## AIM OF THE TASK
Starting with the line that contains "Identify the location of Prepare." and going on through the line that contains "WEST (356, 123)", write out those lines from the items below as a numbered list, skipping any blank lines.
......
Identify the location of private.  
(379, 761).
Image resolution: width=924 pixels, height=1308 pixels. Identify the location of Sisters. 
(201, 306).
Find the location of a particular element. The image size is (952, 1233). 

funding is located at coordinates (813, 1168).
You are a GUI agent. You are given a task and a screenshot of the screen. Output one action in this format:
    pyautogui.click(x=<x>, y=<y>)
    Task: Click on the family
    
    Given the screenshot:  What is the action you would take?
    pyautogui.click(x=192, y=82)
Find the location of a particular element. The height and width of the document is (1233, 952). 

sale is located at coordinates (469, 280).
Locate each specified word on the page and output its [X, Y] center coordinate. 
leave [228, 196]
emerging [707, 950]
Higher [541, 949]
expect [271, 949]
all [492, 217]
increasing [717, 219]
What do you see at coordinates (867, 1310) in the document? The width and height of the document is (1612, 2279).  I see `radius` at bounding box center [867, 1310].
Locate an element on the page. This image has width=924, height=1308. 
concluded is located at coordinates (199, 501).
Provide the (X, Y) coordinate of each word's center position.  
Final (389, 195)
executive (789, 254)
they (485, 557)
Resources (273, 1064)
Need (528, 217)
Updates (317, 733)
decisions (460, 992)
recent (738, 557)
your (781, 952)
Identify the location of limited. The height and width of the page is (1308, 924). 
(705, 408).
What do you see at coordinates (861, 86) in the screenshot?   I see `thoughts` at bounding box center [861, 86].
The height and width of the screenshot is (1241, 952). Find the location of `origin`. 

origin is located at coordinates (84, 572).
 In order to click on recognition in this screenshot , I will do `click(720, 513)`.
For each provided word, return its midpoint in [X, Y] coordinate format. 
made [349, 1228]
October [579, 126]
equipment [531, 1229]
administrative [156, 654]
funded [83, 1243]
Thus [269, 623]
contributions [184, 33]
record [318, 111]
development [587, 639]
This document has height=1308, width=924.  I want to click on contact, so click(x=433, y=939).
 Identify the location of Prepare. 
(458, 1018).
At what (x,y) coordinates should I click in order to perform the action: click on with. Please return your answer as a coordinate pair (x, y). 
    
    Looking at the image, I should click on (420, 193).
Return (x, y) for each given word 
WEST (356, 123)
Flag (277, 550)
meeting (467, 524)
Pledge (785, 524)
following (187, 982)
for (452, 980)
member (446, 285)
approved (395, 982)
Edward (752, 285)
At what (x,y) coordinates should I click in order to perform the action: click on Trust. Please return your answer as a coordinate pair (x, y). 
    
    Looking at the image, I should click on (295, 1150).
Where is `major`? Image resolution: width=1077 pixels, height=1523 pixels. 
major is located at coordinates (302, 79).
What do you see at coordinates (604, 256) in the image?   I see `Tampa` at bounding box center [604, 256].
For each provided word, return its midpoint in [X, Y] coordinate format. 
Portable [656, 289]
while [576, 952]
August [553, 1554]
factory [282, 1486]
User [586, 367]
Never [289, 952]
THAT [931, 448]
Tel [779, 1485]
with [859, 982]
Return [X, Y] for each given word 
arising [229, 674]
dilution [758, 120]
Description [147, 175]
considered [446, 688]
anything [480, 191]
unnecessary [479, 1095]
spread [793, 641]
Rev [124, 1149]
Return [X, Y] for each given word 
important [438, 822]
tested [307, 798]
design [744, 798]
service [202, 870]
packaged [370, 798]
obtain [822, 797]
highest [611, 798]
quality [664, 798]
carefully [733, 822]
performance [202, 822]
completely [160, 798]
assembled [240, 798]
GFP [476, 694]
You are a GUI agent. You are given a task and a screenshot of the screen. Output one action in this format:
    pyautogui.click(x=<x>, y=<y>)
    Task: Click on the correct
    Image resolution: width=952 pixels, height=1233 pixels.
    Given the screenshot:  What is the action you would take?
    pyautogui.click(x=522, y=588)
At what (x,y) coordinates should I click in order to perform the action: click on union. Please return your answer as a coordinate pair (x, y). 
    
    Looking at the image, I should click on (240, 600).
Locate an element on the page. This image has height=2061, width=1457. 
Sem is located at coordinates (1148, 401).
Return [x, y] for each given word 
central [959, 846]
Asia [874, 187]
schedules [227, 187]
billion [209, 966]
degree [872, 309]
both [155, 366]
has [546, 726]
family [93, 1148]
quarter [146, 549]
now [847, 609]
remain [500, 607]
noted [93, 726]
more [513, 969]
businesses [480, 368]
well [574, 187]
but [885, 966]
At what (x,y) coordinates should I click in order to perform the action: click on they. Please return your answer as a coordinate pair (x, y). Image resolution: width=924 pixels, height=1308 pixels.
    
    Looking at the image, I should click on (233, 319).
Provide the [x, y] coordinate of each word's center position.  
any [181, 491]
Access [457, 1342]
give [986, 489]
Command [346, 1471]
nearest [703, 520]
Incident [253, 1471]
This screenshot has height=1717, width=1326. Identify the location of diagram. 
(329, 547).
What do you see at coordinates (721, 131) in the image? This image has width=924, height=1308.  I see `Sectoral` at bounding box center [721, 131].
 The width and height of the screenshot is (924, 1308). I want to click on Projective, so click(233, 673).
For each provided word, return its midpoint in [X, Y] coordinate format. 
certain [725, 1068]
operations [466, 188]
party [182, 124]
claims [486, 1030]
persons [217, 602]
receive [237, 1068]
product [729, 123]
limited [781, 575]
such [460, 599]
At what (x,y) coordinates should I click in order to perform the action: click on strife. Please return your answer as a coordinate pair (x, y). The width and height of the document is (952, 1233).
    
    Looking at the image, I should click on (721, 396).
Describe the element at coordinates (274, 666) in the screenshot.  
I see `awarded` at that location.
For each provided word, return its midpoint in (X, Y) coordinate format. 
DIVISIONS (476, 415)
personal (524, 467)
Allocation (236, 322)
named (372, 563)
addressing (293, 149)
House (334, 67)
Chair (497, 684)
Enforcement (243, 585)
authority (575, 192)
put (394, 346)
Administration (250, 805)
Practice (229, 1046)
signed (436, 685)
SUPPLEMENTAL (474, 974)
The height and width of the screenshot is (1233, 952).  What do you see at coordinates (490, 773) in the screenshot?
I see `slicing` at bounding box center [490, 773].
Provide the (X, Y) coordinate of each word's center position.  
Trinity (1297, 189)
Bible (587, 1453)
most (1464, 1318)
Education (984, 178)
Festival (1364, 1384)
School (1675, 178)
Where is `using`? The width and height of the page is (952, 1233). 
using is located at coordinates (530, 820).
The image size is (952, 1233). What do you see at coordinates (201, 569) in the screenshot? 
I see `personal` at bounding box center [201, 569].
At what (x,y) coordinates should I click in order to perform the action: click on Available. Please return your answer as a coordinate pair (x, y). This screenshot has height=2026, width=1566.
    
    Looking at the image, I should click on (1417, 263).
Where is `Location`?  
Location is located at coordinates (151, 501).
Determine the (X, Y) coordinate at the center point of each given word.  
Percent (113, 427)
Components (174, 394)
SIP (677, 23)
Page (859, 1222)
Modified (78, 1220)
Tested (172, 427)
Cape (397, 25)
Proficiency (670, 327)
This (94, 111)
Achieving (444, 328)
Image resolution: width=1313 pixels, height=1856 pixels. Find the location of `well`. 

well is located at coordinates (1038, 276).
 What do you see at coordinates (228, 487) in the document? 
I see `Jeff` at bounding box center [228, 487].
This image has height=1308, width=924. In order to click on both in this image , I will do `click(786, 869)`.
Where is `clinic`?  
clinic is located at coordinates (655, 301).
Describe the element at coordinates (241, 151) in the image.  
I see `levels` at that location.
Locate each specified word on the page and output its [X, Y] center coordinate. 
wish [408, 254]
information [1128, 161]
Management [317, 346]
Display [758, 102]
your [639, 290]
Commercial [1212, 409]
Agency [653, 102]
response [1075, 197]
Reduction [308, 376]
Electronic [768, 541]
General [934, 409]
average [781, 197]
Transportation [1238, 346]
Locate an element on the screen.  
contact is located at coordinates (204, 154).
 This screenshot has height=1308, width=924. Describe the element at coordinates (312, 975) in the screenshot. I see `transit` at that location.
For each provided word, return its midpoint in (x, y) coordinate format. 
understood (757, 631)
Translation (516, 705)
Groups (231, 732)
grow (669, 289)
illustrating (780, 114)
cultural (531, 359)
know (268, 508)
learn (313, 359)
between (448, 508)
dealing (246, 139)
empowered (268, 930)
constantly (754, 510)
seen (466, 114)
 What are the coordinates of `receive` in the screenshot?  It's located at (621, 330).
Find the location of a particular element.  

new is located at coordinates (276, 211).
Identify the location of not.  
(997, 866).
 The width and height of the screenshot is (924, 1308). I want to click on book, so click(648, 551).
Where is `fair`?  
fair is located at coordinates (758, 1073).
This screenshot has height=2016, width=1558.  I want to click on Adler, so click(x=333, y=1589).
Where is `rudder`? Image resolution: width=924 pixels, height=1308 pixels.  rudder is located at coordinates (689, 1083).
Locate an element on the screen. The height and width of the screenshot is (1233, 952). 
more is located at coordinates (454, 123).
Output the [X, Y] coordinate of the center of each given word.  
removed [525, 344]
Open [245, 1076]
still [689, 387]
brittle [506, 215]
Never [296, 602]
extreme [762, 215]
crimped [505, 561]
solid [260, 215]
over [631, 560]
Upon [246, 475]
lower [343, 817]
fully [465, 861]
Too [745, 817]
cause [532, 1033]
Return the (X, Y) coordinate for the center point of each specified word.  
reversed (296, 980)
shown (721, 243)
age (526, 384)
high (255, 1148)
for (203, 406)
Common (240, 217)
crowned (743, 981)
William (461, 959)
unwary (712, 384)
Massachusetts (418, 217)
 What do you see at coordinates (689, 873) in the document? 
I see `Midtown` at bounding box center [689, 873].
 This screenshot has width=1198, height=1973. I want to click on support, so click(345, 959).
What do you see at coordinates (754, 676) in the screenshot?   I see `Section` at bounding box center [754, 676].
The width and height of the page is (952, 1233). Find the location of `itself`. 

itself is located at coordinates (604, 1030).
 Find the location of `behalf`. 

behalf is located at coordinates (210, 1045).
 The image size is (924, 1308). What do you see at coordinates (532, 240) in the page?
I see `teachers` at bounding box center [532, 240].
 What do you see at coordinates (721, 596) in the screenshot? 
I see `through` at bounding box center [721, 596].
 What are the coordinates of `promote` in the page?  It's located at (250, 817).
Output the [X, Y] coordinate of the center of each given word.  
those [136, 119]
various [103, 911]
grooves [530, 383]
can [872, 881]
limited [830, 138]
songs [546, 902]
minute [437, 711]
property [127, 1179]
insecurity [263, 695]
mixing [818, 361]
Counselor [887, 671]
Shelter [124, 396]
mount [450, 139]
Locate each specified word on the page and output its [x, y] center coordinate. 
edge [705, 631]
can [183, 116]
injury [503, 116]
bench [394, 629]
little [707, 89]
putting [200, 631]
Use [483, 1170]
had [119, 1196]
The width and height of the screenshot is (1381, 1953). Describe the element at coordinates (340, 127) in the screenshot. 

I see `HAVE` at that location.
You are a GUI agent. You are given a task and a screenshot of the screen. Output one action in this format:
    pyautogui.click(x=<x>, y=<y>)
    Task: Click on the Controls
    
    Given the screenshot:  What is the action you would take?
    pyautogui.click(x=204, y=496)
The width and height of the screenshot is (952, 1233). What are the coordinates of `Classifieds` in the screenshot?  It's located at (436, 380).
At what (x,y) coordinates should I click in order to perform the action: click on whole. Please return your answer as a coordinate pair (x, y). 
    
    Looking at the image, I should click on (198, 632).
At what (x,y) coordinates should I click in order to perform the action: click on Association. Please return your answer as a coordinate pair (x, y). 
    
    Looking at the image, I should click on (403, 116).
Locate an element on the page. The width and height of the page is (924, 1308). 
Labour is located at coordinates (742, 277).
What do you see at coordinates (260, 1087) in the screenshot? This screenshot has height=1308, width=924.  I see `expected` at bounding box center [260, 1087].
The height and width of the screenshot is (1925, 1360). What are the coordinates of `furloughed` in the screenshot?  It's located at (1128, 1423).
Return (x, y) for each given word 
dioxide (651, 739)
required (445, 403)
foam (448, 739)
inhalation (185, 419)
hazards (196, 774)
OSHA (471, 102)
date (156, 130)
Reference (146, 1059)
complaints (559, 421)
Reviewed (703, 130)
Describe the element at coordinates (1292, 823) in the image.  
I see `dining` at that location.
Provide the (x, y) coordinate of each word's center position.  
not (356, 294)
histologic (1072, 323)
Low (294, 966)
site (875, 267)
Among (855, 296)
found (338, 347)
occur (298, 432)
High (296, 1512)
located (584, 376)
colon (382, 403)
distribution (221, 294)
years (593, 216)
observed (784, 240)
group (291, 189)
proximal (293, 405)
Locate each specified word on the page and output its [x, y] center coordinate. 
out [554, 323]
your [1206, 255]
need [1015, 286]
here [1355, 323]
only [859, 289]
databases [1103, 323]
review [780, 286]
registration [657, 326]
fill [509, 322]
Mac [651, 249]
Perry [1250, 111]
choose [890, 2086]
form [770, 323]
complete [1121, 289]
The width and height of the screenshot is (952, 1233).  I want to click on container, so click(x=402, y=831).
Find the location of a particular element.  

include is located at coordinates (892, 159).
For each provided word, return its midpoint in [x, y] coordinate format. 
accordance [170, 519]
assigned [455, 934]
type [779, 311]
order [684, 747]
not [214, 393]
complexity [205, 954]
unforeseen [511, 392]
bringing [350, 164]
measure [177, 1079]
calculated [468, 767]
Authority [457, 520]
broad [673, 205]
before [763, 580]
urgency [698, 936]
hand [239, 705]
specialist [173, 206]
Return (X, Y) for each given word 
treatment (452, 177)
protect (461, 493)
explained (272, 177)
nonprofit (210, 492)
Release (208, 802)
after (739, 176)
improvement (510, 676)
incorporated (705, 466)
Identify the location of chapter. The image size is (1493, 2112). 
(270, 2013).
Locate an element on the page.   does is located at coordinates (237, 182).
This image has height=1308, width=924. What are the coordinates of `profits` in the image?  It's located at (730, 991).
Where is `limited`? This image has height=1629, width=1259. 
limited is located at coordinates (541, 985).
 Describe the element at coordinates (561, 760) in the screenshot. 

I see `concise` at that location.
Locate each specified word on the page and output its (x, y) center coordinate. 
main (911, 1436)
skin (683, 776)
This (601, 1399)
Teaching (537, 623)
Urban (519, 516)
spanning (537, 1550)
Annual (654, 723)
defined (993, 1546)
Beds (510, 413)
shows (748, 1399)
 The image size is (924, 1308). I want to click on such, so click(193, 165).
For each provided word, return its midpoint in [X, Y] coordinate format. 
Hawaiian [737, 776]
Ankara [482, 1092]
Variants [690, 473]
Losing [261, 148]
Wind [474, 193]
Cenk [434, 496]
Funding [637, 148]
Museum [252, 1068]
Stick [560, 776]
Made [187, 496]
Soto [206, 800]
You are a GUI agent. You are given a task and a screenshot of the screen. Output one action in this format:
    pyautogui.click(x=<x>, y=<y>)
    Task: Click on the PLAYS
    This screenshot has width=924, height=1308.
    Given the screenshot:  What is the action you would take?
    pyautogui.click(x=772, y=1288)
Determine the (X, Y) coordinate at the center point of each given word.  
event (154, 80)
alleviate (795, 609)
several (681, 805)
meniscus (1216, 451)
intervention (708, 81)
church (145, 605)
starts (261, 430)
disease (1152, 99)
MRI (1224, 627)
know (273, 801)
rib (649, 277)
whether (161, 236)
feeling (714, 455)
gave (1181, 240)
......
## CORRECT ANSWER
1.  Identify the location of Prepare. 
2. (458, 1018).
3. At what (x,y) coordinates should I click in order to perform the action: click on with. Please return your answer as a coordinate pair (x, y). 
4.     Looking at the image, I should click on (420, 193).
5. Return (x, y) for each given word 
6. WEST (356, 123)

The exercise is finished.